We had a picnic lunch under a gazebo with a view of the mansion which was designed by San Francisco architect, Walter Bliss, wandered around the outside of the building – both of us were most taken with the Sugar Pine porch columns with the bark still on and then we went for our long walk in the trees overlooking Lake Tahoe.

1. Isaias Hellman was a very interesting guy. (The following is from The Web, to save you the trouble.) A Jewish immigrant from Germany, he came to California when he was 16 in 1859. By the time he died, he had effectively transformed Los Angeles into a modern metropolis.

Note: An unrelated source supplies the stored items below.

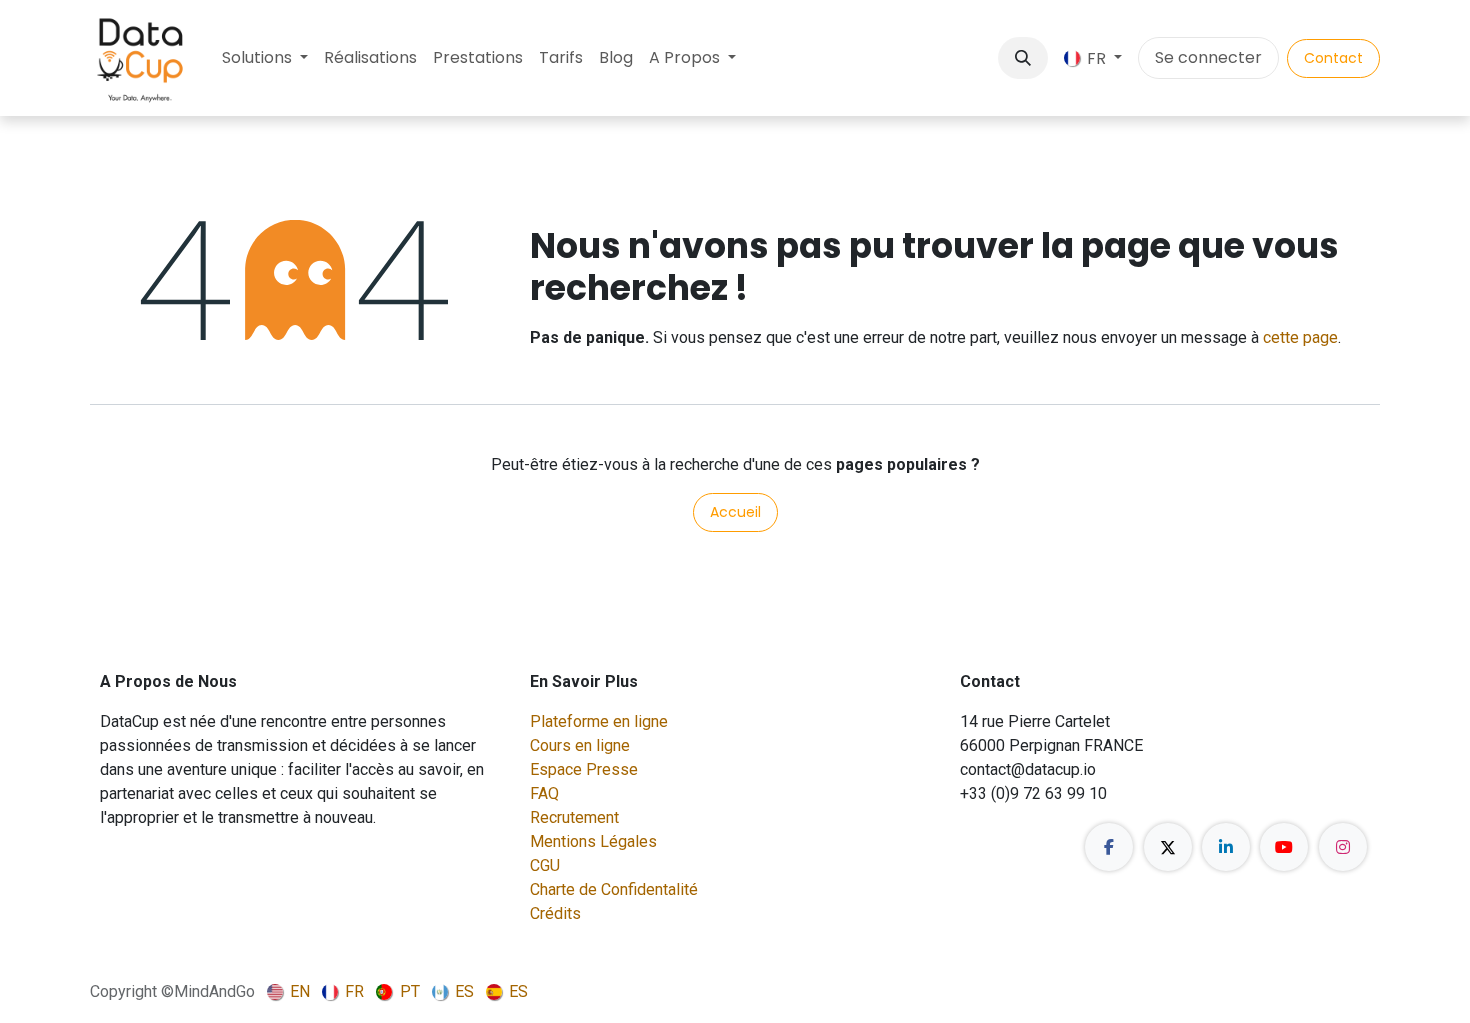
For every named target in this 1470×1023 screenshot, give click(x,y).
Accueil (735, 512)
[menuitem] (265, 58)
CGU (545, 865)
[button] (1023, 58)
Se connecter (1208, 57)
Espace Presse (584, 769)
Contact (1333, 58)
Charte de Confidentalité (614, 889)
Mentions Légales (593, 841)
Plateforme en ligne (599, 721)
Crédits (555, 913)
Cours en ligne (580, 745)
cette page (1300, 337)
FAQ (544, 793)
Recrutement (574, 817)
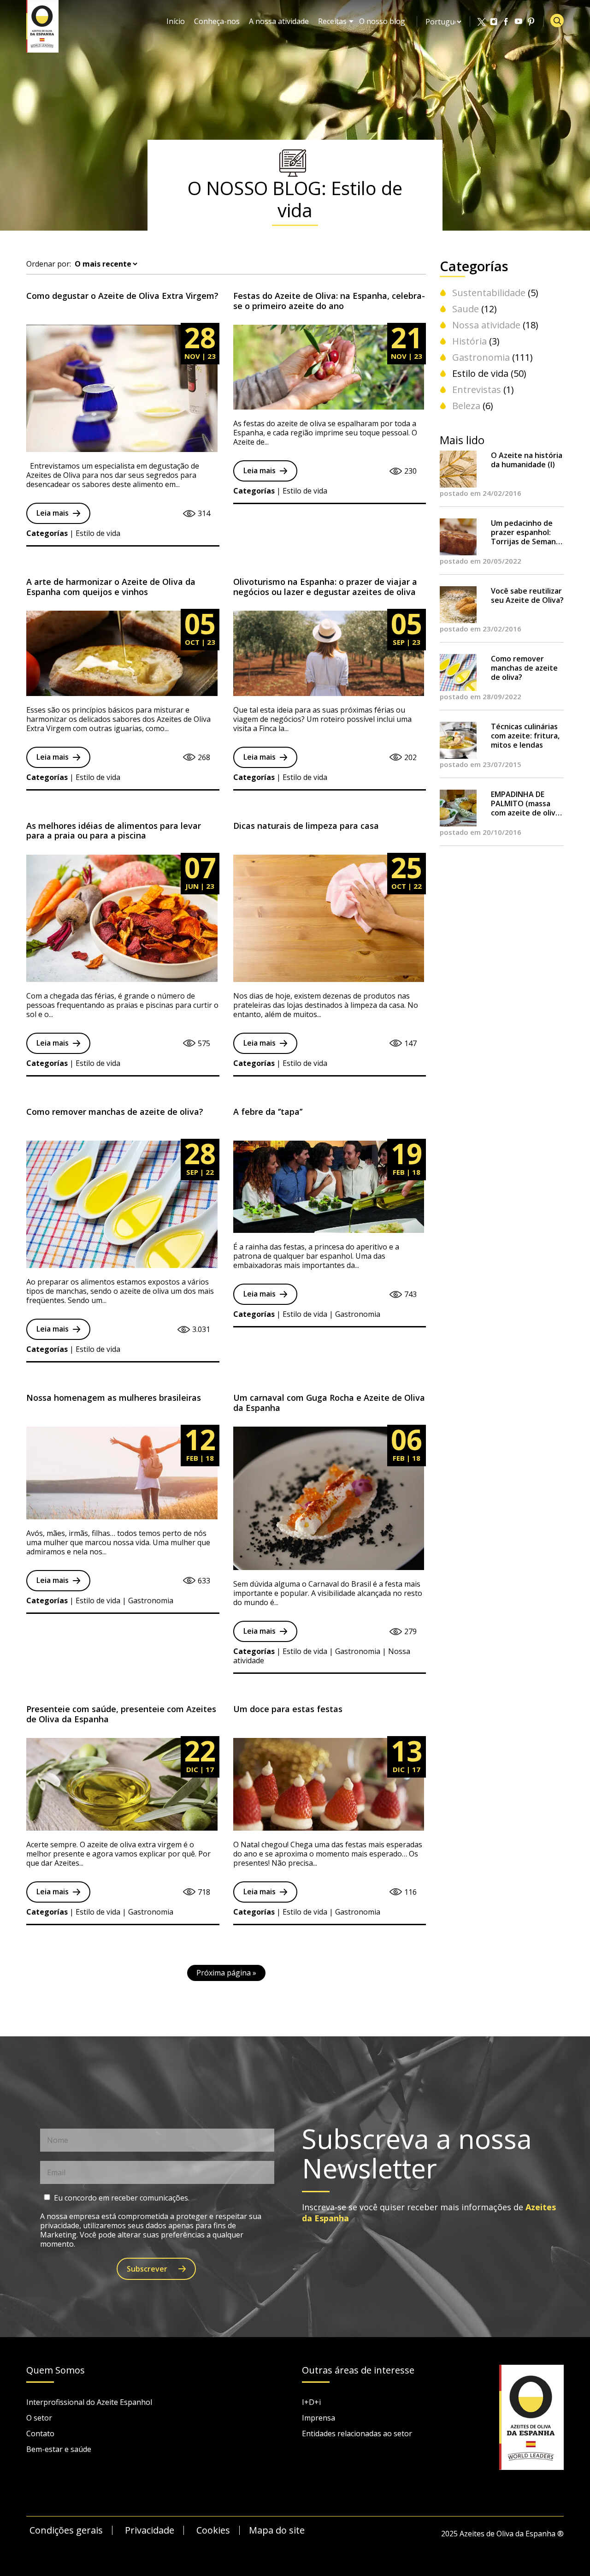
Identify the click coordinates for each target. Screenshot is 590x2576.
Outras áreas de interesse (358, 2370)
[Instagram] (494, 22)
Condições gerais (66, 2530)
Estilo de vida (480, 373)
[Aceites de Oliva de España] (42, 25)
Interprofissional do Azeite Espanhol (89, 2402)
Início (175, 21)
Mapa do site (277, 2530)
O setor (39, 2418)
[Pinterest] (531, 22)
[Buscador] (557, 20)
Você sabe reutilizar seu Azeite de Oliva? (527, 595)
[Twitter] (482, 22)
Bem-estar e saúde (58, 2449)
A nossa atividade (279, 21)
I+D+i (311, 2402)
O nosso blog (382, 21)
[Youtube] (519, 22)
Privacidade (149, 2530)
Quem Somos (55, 2370)
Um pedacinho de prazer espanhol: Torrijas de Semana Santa (525, 532)
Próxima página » (226, 1973)
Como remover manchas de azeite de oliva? (524, 668)
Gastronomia (481, 357)
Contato (40, 2433)
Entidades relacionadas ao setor (357, 2433)
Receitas (332, 21)
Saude (465, 309)
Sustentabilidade (488, 292)
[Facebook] (507, 22)
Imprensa (318, 2418)
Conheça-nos (217, 21)
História (469, 341)
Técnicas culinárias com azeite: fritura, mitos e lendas (525, 736)
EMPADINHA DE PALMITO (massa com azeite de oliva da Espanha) (525, 803)
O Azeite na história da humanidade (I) (526, 460)
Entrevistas (476, 389)
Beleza (466, 405)
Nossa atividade (486, 325)
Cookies (213, 2530)
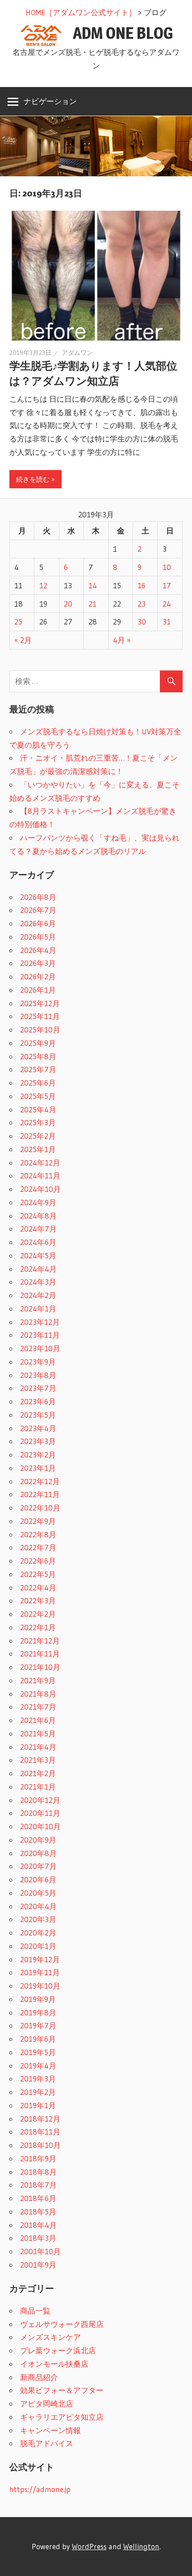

He became California’s premier financier of the late 19th and early 20th century by founding LA’s Farmers and Merchants Bank, LA’s first successful bank and then transforming Wells Fargo into one of the West’s biggest financial institutions. Hellman invested with Henry Huntington to build trolley lines, lent Edward Doheney the funds to discover California’s huge oil reserves, and assisted Harrison Gary Otis in acquiring full ownership of the Los Angeles Times.  He controlled the California wine industry1.1 for almost twenty years and, after San Francisco’s devastating 1906 earthquake and fire, Hellman calmed the financial markets alowing San Francisco . Oh, he also had exquisite taste in architecture.  

1.1 A group calling themselves Wine Beserkers recently tried a 1875 Cucamonga Vineyard Angelica Wine Isaias W. Hellman Private Stock saying Bricked medium cranberry red color with clear meniscus; fascinating, VA, coffee liqueur, chocolate, raisinette nose; tasty, rich, chocolate, orange, raspberry, coffee liqueur, raspberry syrup palate with good acidity; long finish (bottled from wood in 1921; reminiscent of both a mature Port, but with greater color — no doubt due to the 46 years in wood before bottling — and a mid-1800s vintage Madeira Bastardo, i.e., vintage Madeira from a red grape, with the acidity of a Terrantez or Verdelho) (97 pts.) 

 

 

A nice walk on a spectacular day

After hanging around Michele’s family cabin all morning, soaking up the sunshine and what I always think of as Eastern Sierra air – a distinct dry earth and pine smell; strong, warm, sun, cool air in the shade – we went out for a burger in Truckee.

Aside by Michele: BurgerMe is a wonderful find, with very tasty grass-fed burgers. End aside.

Then, while driving to Lake Tahoe the long way around, we got waylaid at Martis Creek where we took an  afternoon walk.

Eastern Sierra meadows – maybe any high altitude meadows – are among my favorite places to walk. Especially in the late afternoon. With their familiar smells and sounds, they are one of my spiritual homes. Warm, somehow-how-soft feeling, it brings back distant memories of the end of the day after a hard hike or climb. Today, the hard hike was getting a burger in Truckee but the meadow is still glorious.